Trope et al. evaluated radiographic healing of teeth with apical periodontitis treated in one-visit or two-visit with or without Ca(OH)2 as an intracanal medicament.34 The Periapical Index (PAI) Scoring Method was used to compare differences in periapical status during one-year follow-up evaluation. It was shown that the use of Ca(OH)2 before obturation resulted in 10% increase in healing rates.
On the other hand, several studies have concluded that one-visit treatment is equally effective or even more effective than multiple-visit treatment. Weiger et al. performed a prospective study to explore the influence of Ca(OH)2 as an inter-appointment dressing on the healing of periapical lesions associated with pulpless teeth.35 In both treatment groups, the success rate within an observation time of 5 years exceeded 90%. A statistically significant difference between the two groups was not detected.

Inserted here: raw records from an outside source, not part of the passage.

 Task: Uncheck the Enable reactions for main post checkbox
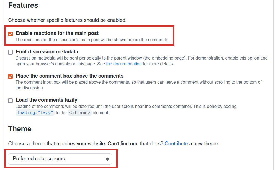(11, 34)
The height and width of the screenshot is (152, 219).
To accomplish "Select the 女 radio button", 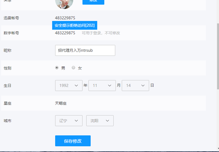I will coord(73,68).
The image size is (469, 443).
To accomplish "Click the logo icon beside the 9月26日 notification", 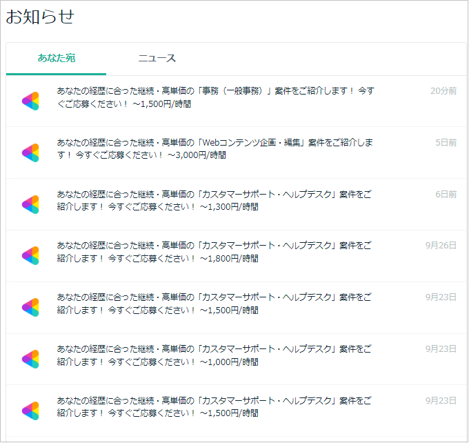I will pos(30,255).
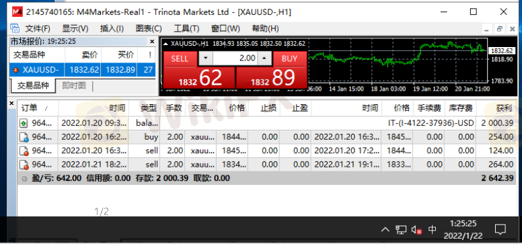
Task: Click the lot volume field showing 2.00
Action: pyautogui.click(x=235, y=58)
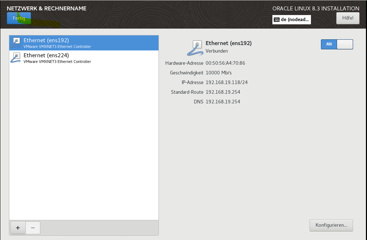Toggle the ens192 connection switch off
Image resolution: width=367 pixels, height=240 pixels.
337,44
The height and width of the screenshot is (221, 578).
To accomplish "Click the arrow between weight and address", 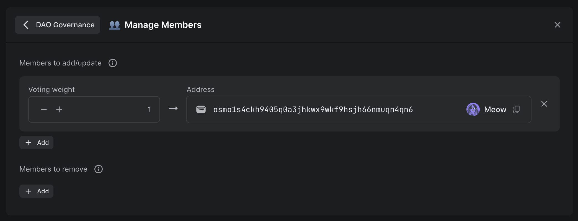I will [x=173, y=109].
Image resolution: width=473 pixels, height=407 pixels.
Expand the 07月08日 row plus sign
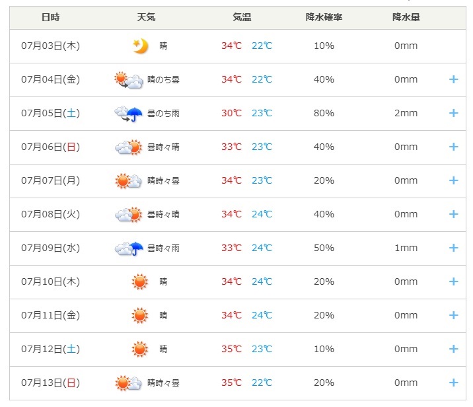pyautogui.click(x=453, y=214)
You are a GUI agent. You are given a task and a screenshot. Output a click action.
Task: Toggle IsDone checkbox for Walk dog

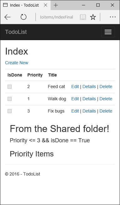point(9,99)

Peters and Wesselink found no significant differences in healing of periapical radiolucency between the teeth that were treated in one-visit and two-visits with Ca(OH)2 for 4 weeks.36 Waltimo et al. stated that Ca(OH)2 dressing between the appointments did not show significant effect in treatment outcome.37 In a randomized clinical trial, Molander et al. assessed 2 year clinical and radiographic outcomes of one- and two-visit root canal treatments and found similar healing results.38
In summary, there is still considerable controversy about the effect of the use of Ca(OH)2 on the clinical outcome, while the majority of the studies supported that there was no significant difference in healing of periapical lesions between the treatment modalities.
Conclusions
To summarize the results of these in vivo studies, the use of Ca(OH)2 as an intracanal medicament represented better histological results in animal studies. However, human clinical studies showed limited antimicrobial effects which microorganisms were reduced but not completely eliminated after treatments, and some species had resistance to Ca(OH)2. The majority of clinical outcome studies supported that there was no improvement in healing of periapical lesions when Ca(OH)2 was applied between appointments. It was concluded that one-visit treatment is as effective as two-visit treatment with interappointment intracanal medicaments. These may imply that there may be no correlation between the healing of endodontic lesions and the presence and absence of positive bacterial culture.
This series of articles reviewed currently available laboratory and clinical evidences addressing the antimicrobial effects of Ca(OH)2 as an intracanal medicament. Although some studies have supported the effectiveness of Ca(OH)2 as an intracanal medicament, others have questioned its efficacy or indicated that other agents should be mixed to improve its antimicrobial activity. It seems that the limitations of antimicrobial effect of Ca(OH)2 has been suggested following the development of experimental methods. Further scientific investigations are required for better antibacterial protocols and sampling techniques to ensure that bacteria have been reliably eradicated prior to obturation, and it is necessary to assess the clinical outcomes related to intracanal medicaments. Also, further studies are required to assess the antimicrobial effect of Ca(OH)2, and search for an ideal material and/or technique to completely clean infected root canals should be continued.
Notes
No potential conflict of interest relevant to this article was reported.